Seri Diskusi Girang "Menakar Pemertahanan Bahasa Jawa Banten"

MENAKAR PEMERTAHANAN
BAHASA JAWA BANTEN
Serang - 31 Agustus 2020. Banten adalah
daerah kosmopolit dimana berbagai kebudayaan bertemu. Hal ini dimukinkan karena
Banten (Kesultanan) adalah salah satu pelabuhan yang ramai dikunjungi oleh para
pedagang dengan latar belakang budaya masing-masing. Maka Banten hari ini merupakan sebuah wilayah yang
terbentuk dari berbagai kebudayaan yang saling mempengaruhi satu dengan yang
lainnya. Salah satu contoh peling nyata adalah penggunaan Bahasa Jawa Banten
yang digunakan sebagain besar masyarakat yang berada di Serang, Cilegon dan
sebagian Tangerang.
Seiring waktu, ekesistensi Bahasa
Jawa Banten telah mengalami pergeseran, disamping karena desakan urbanisasi,
perkembangan teknologi informasi yang hampir mengaburkan batas admintratif juga
memungkinkan pengaruh-pengaruh baru masuk ke wilayah Banten. Hal ini seperti
terungkap dalam Seri Diskusi Girang yang merupakan kerja sama antara Dinas
Perpustakaan dan Kearsipan Provinsi Banten, Laboratorium Banten Girang, Ikatan
Pustakawan Indonesia dan Biem.co kembali digelar. Diskusi virtual seri Diskusi
Girang yang ke-12 menghadirkan narasumber Siti Suharsih (Dosen FKIP Unirta
Serang) yang membahas pemertahanan bahasa Jawa Banten dan dipandu oleh Yulia
Rehan Faradisa (Mantan Dewan Perpustakaan Provinsi Banten).
Menurut Siti Suharsih, pilar
utama pemertahanan bahasa adalah keluarganya. “Kalau orang tuanya tidak
mengajarkan bahasa daerahnya pada anak-anaknya, ini membuka jalan untuk
pergeseran bahasa, juga pengurangan vitalitas bahasa daerah,” jelasnya di awal
diskusi.
Vitalitas atau daya hidup suatu
sebuah bahasa merupakan konsep untuk menakar keberlangsungan sebuah bahasa.
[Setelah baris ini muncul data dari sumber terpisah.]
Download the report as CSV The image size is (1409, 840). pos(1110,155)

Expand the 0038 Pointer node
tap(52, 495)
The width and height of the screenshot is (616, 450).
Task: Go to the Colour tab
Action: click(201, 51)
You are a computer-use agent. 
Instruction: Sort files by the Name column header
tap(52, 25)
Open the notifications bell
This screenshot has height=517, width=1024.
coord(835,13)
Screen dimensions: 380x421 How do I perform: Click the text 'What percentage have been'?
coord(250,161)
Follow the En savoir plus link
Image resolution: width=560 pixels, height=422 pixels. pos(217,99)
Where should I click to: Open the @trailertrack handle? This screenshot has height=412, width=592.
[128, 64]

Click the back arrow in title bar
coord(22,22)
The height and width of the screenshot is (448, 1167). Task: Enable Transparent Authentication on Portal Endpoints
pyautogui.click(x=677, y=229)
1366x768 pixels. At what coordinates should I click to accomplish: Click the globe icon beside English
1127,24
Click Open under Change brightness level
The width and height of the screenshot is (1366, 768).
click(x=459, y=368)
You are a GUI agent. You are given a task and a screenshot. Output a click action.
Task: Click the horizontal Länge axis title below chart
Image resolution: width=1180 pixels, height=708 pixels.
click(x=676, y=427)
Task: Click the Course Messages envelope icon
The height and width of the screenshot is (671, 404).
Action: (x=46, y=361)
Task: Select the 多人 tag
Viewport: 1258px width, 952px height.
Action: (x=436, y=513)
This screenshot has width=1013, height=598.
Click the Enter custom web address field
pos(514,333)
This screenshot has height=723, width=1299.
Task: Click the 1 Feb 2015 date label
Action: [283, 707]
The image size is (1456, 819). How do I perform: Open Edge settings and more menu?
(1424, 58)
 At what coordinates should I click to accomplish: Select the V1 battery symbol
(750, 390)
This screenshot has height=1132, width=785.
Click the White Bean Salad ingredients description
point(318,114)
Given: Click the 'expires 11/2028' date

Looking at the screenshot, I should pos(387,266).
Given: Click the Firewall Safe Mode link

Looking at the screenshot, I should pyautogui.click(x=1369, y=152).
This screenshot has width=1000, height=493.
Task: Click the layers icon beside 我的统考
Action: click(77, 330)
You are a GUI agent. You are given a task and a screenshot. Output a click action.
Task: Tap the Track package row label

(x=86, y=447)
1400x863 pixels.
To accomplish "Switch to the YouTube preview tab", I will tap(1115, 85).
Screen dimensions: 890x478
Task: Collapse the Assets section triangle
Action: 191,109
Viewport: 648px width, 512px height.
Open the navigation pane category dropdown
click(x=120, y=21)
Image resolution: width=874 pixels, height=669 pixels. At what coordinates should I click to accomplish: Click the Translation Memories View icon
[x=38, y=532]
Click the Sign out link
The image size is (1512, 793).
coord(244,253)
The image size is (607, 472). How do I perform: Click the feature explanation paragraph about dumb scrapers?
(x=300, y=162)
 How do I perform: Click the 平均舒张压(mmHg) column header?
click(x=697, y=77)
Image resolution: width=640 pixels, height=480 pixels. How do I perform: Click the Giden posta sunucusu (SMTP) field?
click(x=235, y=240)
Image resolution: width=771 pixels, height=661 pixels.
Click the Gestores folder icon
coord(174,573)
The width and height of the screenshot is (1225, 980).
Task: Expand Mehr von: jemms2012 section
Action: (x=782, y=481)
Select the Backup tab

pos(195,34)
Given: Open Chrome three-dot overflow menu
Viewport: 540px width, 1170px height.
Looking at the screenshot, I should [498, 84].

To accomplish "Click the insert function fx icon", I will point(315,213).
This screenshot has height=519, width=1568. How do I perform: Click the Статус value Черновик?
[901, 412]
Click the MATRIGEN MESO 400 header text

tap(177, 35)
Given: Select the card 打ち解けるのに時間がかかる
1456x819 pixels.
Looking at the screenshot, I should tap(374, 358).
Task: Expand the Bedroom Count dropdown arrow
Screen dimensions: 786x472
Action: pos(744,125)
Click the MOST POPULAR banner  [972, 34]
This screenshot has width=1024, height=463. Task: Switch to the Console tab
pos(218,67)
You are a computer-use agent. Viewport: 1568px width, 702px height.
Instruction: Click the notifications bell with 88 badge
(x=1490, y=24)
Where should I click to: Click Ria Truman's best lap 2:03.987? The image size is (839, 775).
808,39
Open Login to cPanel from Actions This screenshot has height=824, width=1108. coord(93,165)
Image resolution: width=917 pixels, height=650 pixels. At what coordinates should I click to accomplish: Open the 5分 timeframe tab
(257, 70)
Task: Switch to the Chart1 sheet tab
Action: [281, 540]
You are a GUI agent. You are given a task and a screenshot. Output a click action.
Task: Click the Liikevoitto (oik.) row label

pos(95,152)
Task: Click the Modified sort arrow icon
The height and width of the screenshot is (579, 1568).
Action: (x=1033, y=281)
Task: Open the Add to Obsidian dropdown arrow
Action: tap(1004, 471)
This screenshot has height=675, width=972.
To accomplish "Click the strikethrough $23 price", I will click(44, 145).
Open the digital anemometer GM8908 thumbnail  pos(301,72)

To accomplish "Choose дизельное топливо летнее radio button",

Menurut UNESCO, terdapat enam tingkatan vitalitas bahasa, mulai dari safe
(stabil), unsafe (cukup rentan), definitively endangered
(rentan), severely endangered (sangat rentan), critically endangered
(kritis), dan extinct (punah). Menakar vitalitas bahasa bertujuan untuk
bisa menentukan kebijakan yang tepat untuk pemertahanan bahasa yang
bersangkutan.
Dari sistem kemasyarakatannya,
kondisi kebahasaan di Provinsi Banten tergolong diglostik (multilingual)
karena banyak ragam bahasa yang dituturkan masyarakatnya. Menurut identifikasi
bahasa dari Kantor Bahasa Banten, terdapat komunitas tutur bahasa Jawa Banten,
Sunda Banten, Lampung Cikoneng, Melayu Benteng, dan Betawi yang ada di Provinsi
Banten.
Menurut Suharsih, keragaman
bahasa daerah di Banten bisa memperkaya kosakata penuturnya. Namun, negatifnya,
pencampuran kosakata ini bisa menjadi indikator penurunan penggunaan bahasa,
pergeseran, hingga bisa memungkinkan adanya kepunahan bahasa. “Awalnya mungkin
hanya campur kode, mulai dari pencampuran kosakata lalu alih kode. Namun, yang
sudah berbahaya adalah jika penutur jatinya kehilangan sikap positif terhadap
bahasa tersebut,” ujar Suharsih.
“Sak ayu-ayune wedok, nek ngomong
Jaseng ki ayune ilang,” (secantik-cantiknya perempuan kalau ngomong bahasa
serang nanti cantiknya hilang) Suharsih mencontohkan ungkapan yang ia temui
saat meneliti Jawa Banten dan menurutnya, itu amat merendahkan bahasa Jawa
Banten. Ungkapan itu umum di masyarakat tutur Jawa Banten, yang kerap
menghubung-hubungkan bahasa dengan kecantikan, bahkan status sosial.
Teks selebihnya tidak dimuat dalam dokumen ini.